The Feynman Technique

Say you want to have a good understanding of a really hard concept in a discipline of your choice. There’s a chance that you may find the theory hard to comprehend as the crux of the matter is lost in translation aka with all the business jargon. The ability to understand and communicate these complex ideas in a simple way is what the Feynman technique addresses.

This method was developed by Richard Feynman when he was a student at Princeton. He kept a notebook of concepts and theories that he did not understand and spent time breaking down each process and understanding its parts individually, while looking for contradictory details in the theory. The technique essentially comprises of four parts as follows:

1. Pick the concept or theory you wish to learn

The first step in the Feynman technique is to identify what concept or theory you want to learn and list out everything that you know about the topic in a notebook. This could be any concept, under any discipline.

For instance, if you want to learn more about the game theory, your first step would be to write down all the existing (even limited) information that you have on the topic. Any new information about the theory from various other sources can be added to the notebook. For the game theory, you can start by writing down the definition of the concept and any information about the theory that you may have come across (for example prisoner’s dilemma…).

2. Teach or explain the concept in your own words to someone else

As you approach the second step in the Feynman technique, you would have gathered plenty of information on the subject (in this case game theory). Read through the information you have written down and try to understand the concept as best you can because this step involves teaching it to someone else.

But before you explain the concept, analyze the information in parts, this can also mean re-writing some of the information in your own words to have a better understanding. When explaining the concept, think of it as explaining to a child who has no background in what the concept is about. Hence, you need to use simple words (no jargon) and keep the information concise and to the point- children have a low attention span.

3. Identify any areas in your explanation that you can improve on

Now that you’ve explained the concept to someone else, it is likely that you will find a few areas in the theory that you can learn and improve on. So it’s back to the books to do additional research on certain concepts and breaking the data down further until you understand them completely. The goal is to make the information as simple as possible because that’s what the Feynman technique is all about.

4. Restructure the information and use examples as needed

The information you collected from various sources in the first step of the Feynman technique is essentially a puzzle that you need to solve.

Once you have identified the gaps in your information in step 3, your next move is to fill in these gaps to complete the puzzle. Think of your concept as a story and pretend that you are narrating it to a friend or co-worker.

When you say the information out loud, it can help identify the missing pieces and form new thought processes. Alternatively, you can use examples to simplify your learnings and add an element of creativity.

the feynman technique safal niveshak

(Image credits: Safal Niveshak)

Also read:

Conclusion

The Feynman technique aims to simplify complex learnings by breaking them down into smaller parts.

The technique can help you understand pretty much any concept or theory known to man and it helped Feynman amass large amounts of knowledge at a very young age. The trick is to break down any concept into a form so simple, that even a child would be able to comprehend the information. Albert Einstein famously said ‘if you can’t explain it simply, you don’t understand it well enough.’

+++++

- Challenges:
1: From the Feynman technique text, print the part that opens with the words containing "The information you collected" and closes with "credits: Safal Niveshak)".
2: Summarize the Feynman technique text in two sentences.
3: According to the Feynman technique text, are these statements true? Answer yes or no for each, quoting the words that decide it. (a) Feynman developed the method while he was a student at Princeton. (b) The technique is made up of five parts. (c) The explanation given to someone else should rely on technical jargon.

- Extracted data entries:
+++++

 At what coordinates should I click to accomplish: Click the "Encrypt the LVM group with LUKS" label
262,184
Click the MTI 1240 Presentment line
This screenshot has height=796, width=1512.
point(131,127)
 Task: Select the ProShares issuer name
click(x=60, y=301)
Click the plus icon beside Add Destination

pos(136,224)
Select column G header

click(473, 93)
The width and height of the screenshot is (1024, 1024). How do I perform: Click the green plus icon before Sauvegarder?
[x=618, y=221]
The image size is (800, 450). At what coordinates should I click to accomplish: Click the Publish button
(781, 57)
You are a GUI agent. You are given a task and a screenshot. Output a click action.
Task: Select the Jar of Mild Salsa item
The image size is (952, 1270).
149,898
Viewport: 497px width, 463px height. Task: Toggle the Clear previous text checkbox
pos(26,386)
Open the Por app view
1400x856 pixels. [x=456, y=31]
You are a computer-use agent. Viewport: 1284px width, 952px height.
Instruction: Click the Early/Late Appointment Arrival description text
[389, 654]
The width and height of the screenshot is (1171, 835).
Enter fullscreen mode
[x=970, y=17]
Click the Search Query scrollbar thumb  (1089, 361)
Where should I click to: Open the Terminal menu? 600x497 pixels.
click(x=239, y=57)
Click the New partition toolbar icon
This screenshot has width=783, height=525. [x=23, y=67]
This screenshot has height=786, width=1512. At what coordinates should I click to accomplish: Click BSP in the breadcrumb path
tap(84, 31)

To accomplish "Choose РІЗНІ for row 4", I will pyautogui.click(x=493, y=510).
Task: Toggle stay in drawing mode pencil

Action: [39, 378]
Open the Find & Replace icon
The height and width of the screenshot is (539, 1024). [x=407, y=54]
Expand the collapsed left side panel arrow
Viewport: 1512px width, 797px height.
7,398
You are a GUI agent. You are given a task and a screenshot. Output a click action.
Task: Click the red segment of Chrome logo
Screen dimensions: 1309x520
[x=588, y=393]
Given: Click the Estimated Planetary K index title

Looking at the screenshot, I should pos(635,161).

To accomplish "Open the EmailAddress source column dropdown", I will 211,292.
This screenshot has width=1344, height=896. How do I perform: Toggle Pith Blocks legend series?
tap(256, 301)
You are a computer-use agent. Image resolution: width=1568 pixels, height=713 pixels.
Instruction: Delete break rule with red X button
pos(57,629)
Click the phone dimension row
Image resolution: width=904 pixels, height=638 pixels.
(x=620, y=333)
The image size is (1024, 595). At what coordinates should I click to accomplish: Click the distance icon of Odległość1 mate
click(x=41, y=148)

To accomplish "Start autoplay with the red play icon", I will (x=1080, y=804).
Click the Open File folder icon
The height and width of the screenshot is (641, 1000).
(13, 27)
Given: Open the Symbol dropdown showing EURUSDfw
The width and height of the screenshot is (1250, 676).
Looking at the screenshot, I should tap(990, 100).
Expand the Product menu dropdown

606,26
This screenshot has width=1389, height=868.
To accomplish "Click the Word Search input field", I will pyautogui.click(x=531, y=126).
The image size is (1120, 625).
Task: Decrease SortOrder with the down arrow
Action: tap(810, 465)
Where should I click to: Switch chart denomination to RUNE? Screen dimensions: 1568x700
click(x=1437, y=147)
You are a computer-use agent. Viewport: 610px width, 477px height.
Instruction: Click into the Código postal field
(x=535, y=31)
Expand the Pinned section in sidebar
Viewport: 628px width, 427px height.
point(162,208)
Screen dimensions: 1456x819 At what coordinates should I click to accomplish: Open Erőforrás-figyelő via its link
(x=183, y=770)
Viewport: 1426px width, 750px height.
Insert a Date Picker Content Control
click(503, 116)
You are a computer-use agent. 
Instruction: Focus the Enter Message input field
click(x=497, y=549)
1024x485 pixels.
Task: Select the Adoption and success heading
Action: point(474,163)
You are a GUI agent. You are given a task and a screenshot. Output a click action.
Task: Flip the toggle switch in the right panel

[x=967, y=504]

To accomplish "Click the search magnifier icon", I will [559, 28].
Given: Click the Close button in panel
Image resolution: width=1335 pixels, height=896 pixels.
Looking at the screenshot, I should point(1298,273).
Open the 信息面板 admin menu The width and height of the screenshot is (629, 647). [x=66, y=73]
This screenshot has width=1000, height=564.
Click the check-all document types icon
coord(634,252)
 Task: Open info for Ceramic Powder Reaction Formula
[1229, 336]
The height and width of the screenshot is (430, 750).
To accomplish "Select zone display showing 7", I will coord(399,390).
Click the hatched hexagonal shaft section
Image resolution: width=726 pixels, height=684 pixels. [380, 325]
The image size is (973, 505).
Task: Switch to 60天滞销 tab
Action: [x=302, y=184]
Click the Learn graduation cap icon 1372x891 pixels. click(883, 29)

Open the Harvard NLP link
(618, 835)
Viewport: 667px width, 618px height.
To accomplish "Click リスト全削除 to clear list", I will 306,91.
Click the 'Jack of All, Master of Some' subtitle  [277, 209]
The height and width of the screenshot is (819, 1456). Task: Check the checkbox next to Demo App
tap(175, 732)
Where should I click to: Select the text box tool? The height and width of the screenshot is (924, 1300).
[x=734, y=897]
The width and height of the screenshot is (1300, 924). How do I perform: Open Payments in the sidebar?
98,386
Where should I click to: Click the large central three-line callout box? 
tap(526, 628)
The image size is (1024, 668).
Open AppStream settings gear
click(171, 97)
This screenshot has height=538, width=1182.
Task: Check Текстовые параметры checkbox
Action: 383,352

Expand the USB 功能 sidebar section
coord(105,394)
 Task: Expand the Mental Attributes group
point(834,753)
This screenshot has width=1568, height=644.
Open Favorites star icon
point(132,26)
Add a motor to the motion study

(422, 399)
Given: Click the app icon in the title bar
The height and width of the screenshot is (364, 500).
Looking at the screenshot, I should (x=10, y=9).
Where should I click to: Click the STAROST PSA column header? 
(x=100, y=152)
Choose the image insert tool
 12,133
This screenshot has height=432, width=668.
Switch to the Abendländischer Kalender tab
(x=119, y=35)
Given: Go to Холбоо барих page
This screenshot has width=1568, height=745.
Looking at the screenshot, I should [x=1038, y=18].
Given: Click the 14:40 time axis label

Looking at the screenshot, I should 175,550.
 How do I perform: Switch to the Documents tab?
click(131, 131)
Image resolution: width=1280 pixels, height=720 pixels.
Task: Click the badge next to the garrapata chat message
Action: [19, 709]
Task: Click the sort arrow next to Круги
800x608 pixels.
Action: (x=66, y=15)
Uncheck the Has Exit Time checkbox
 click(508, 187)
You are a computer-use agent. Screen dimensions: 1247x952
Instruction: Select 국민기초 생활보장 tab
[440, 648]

+++++

- Results for the exercise:
1:
The information you collected from various sources in the first step of the Feynman technique is essentially a puzzle that you need to solve.

Once you have identified the gaps in your information in step 3, your next move is to fill in these gaps to complete the puzzle. Think of your concept as a story and pretend that you are narrating it to a friend or co-worker.

When you say the information out loud, it can help identify the missing pieces and form new thought processes. Alternatively, you can use examples to simplify your learnings and add an element of creativity.

the feynman technique safal niveshak

(Image credits: Safal Niveshak)

2: The Feynman technique, developed by Richard Feynman when he was a student at Princeton, aims to simplify complex learnings by breaking them down into smaller parts. Its four steps are picking the concept to learn and listing what you know about it, explaining it in your own simple words to someone else, identifying areas in the explanation to improve on, and restructuring the information with examples as needed.

3:
(a) Yes: "This method was developed by Richard Feynman when he was a student at Princeton."
(b) No: "The technique essentially comprises of four parts as follows:"
(c) No: "you need to use simple words (no jargon)"